🤖 AI Summary
Current autonomous web agents are limited in complex, dynamic, and long-horizon tasks due to rigid planning and reasoning hallucinations. This work proposes WebUncertainty, a novel framework that introduces a dual uncertainty-driven mechanism operating at both task and action levels. At the task level, it enables adaptive planning, while at the action level, it integrates Monte Carlo Tree Search (MCTS) with a Confidence-induced Action Uncertainty (ConActU) strategy to jointly quantify epistemic and aleatoric uncertainties, thereby enhancing reasoning robustness. Experimental results demonstrate that the proposed method significantly outperforms state-of-the-art models on the WebArena and WebVoyager benchmarks, exhibiting superior task completion capability and adaptability.
📝 Abstract
Recent advancements in large language models (LLMs) have empowered autonomous web agents to execute natural language instructions directly on real-world webpages.
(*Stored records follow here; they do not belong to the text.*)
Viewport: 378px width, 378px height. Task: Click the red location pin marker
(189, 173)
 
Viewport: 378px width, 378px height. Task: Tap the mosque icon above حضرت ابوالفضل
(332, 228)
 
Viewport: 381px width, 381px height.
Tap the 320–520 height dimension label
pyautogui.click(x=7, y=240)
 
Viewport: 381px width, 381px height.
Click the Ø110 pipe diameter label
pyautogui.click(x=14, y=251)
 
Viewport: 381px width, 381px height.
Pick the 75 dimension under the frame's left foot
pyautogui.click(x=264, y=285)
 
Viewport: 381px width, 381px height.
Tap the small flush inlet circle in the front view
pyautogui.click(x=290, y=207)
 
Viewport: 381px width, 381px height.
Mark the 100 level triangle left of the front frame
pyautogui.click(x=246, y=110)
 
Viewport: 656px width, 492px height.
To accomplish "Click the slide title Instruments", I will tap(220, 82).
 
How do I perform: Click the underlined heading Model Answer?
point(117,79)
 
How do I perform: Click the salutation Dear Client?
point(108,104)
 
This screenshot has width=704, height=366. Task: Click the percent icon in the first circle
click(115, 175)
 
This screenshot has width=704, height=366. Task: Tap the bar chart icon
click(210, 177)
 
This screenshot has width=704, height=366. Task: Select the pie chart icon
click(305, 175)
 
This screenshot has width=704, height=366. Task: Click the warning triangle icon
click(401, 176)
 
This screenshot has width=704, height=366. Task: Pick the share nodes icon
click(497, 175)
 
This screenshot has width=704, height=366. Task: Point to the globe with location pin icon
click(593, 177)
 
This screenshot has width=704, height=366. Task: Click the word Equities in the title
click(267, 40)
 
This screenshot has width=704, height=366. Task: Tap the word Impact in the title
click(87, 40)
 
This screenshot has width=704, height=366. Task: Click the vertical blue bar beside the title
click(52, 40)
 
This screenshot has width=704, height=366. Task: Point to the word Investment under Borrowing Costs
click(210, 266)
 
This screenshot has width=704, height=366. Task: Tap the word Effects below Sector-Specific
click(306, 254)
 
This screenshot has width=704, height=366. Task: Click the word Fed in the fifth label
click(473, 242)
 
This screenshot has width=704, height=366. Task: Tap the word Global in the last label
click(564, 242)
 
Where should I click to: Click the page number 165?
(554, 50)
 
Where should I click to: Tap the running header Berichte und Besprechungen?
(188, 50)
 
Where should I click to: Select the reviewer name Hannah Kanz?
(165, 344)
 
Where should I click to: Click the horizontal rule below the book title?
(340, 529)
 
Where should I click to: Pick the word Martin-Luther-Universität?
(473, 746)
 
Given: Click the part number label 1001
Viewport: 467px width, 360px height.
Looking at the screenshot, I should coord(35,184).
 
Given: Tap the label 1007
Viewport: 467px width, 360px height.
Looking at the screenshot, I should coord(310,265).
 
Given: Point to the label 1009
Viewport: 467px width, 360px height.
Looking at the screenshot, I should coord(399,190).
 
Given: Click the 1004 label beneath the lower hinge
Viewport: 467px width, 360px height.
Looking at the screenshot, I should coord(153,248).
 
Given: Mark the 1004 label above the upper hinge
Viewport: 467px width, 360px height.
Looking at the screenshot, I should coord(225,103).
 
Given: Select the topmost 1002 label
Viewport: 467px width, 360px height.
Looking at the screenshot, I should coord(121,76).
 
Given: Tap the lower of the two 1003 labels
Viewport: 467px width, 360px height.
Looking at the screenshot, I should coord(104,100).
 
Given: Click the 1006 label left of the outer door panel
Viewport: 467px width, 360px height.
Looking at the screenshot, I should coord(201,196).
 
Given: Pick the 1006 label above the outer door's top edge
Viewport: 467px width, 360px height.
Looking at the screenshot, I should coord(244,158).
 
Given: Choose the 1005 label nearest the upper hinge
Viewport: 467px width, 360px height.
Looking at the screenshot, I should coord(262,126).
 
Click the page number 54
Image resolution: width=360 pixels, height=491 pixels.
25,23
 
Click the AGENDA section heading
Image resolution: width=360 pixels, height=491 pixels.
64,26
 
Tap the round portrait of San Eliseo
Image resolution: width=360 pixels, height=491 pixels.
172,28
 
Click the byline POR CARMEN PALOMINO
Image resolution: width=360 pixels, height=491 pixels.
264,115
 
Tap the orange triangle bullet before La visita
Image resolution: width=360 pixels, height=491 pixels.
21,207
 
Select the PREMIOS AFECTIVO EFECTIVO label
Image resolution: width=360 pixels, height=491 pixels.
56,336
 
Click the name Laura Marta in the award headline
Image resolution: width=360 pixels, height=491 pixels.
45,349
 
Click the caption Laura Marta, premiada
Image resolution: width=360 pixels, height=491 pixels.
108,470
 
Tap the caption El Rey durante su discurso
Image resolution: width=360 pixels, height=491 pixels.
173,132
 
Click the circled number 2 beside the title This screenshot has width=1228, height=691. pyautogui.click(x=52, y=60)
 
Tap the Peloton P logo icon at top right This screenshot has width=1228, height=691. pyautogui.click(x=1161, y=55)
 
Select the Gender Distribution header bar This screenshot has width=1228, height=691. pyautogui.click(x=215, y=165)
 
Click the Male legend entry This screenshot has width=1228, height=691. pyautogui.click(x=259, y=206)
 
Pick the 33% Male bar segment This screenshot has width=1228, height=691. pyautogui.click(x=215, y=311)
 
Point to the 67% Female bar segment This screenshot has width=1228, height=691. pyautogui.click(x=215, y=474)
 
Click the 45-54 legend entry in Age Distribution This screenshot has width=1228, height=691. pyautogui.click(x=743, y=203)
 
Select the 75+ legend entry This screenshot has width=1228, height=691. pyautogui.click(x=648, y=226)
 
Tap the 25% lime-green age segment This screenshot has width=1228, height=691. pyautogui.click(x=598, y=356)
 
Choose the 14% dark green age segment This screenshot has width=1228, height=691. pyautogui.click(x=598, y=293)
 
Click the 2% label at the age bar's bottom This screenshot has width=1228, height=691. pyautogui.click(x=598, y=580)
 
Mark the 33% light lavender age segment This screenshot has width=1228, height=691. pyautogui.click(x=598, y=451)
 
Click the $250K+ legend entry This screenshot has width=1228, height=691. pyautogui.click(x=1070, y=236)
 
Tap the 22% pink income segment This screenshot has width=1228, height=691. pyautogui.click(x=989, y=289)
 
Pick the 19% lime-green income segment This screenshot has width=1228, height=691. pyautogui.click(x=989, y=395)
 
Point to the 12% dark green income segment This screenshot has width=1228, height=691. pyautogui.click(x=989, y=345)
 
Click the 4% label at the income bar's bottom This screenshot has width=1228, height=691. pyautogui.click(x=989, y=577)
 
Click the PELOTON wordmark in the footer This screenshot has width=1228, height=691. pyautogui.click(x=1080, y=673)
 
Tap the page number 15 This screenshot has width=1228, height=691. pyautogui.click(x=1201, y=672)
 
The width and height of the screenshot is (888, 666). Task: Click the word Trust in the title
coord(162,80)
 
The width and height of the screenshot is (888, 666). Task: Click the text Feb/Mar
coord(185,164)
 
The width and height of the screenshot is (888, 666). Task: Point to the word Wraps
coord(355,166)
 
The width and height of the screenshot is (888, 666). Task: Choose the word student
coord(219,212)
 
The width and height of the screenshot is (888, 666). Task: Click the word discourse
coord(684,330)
However, existing agents often struggle with complex tasks involving dynamic interactions and long-horizon execution due to rigid planning strategies and hallucination-prone reasoning. To address these limitations, we propose WebUncertainty, a novel autonomous agent framework designed to tackle dual-level uncertainty in planning and reasoning. Specifically, we design a Task Uncertainty-Driven Adaptive Planning Mechanism that adaptively selects planning modes to navigate unknown environments. Furthermore, we introduce an Action Uncertainty-Driven Monte Carlo tree search (MCTS) Reasoning Mechanism. This mechanism incorporates the Confidence-induced Action Uncertainty (ConActU) strategy to quantify both aleatoric uncertainty (AU) and epistemic uncertainty (EU), thereby optimizing the search process and guiding robust decision-making. Experimental results on the WebArena and WebVoyager benchmarks demonstrate that WebUncertainty achieves superior performance compared to state-of-the-art baselines.